Another year, another Amazon 10k, another conjuring trick
So Amazon have published their annual report (10K) for 2013. I've looked in previous posts at some of the numbers and trends, especially their ongoing treatment of "free shipping" type offers as a marketing expense.
As usual, they confuse the data by presenting shipping as a percentage of total revenue instead of only applicable revenue (i.e. by including services such as AWS, instead of excluding them and looking only at product sales fulfilled by Amazon). Once you strip out the obfuscation, then shipping income has risen in 2011-2013 from 3.7% of sales to 5.5% of sales: a pretty hefty 37% hike over 2 years. Shipping costs, meanwhile have risen from 9.5% of sales to 10.9% of sales (a huge number). Net shipping costs, after a dip last year, have stayed constant 2011-2013 at 5.8% of sales.
Just to put these numbers into context, the cost of subsidising shipping has come down from 49% larger than the marketing budget to a mere 12% larger than the marketing budget.
Where it all gets a bit more interesting is when you start to strip out the effects of shipping and consider Amazon as a retailer of products only i.e. exclude their services. According to their 10K, "product sales represent revenue from sales of products and related shipping fees". So presumably, deduct the shipping fees and you find out what their true product-only sales are.

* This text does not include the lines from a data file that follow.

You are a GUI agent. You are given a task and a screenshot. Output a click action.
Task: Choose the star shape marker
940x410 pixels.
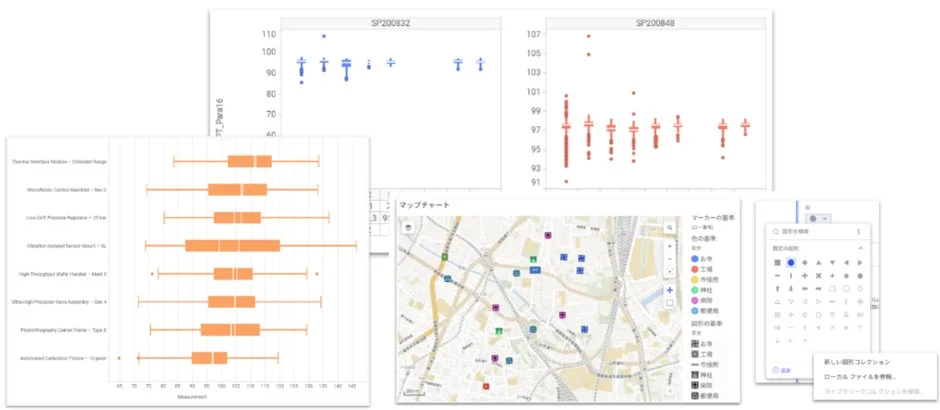(845, 275)
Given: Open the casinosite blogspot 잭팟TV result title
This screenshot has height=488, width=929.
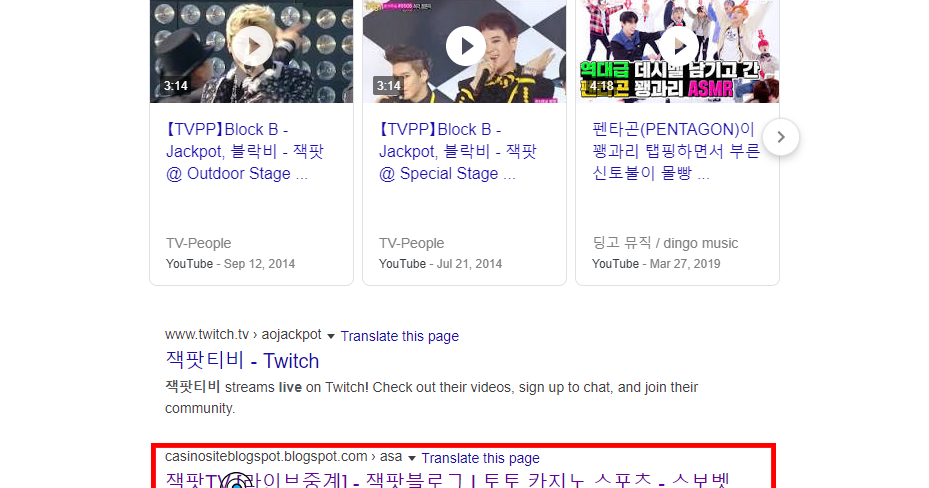Looking at the screenshot, I should (448, 479).
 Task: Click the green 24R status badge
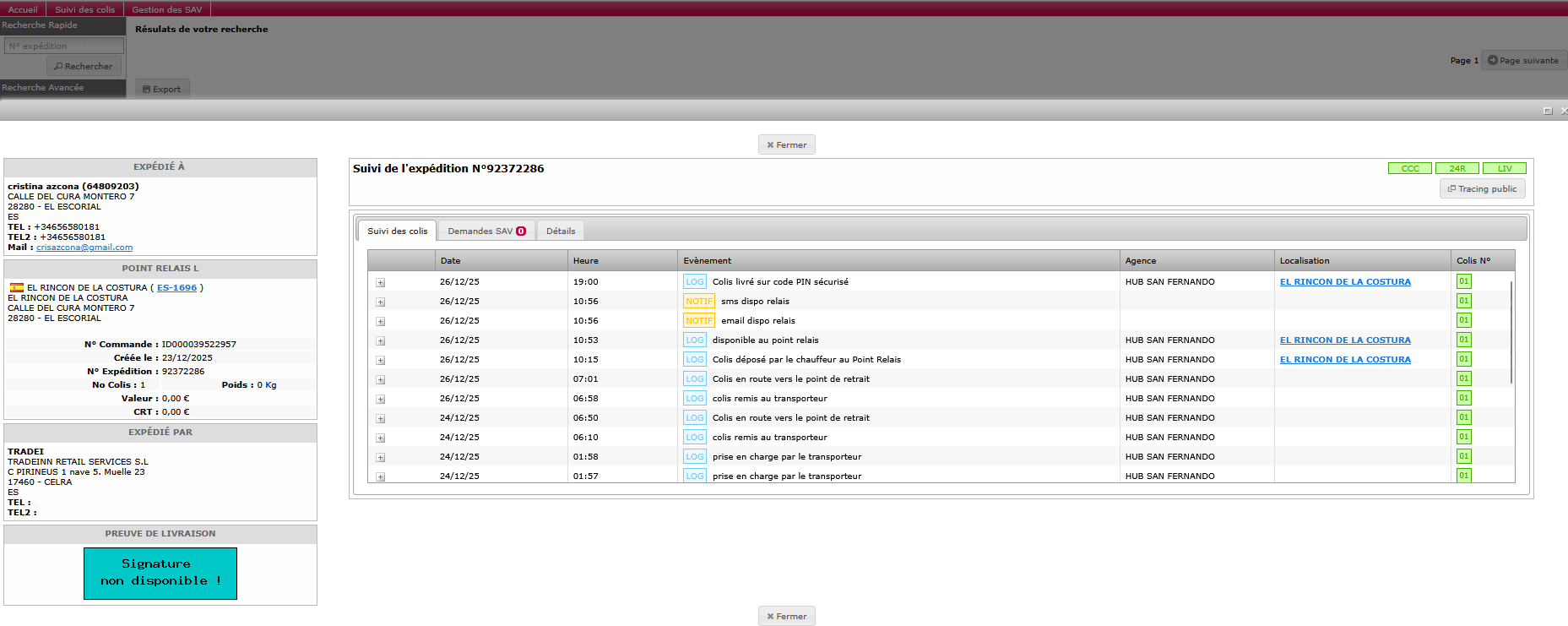[1457, 169]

Similarly, cost of sales apparently includes shipping fees, so we should strip these out to get to actual "product" figures only. If we do this, we end up with gross profits of $10.26Bn on sales of $57.81Bn, or a gross margin of 17.7%.
Look no margins!
The first thing to note is that this is significantly less than the 27.2% mentioned in the 10K, although to be fair they do point out that gross margin is not a particularly sensible way to measure their overall business. No it isn't, but it is a fair way to measure their business purely as a retailer.
The second thing to note, is that these figures are gross margins: they exclude variable (i.e. non-fixed) operating costs. Being very kind and treating marketing, I.T., content and admin costs all as fixed costs, then we are left with the costs of fulfilment as a variable operating cost.
What happens then when we try to calculate an operating margin excluding services and (temporarily) excluding shipping fees and income: operating margins on product sales suddenly look quite sick: 6.4% in 2011, 4.4% in 2012, and a mere 2.9% in 2013. Wafer thin in other words. Once you figure in net shipping costs (fees minus costs) of 6.1% it all starts to look a bit sick.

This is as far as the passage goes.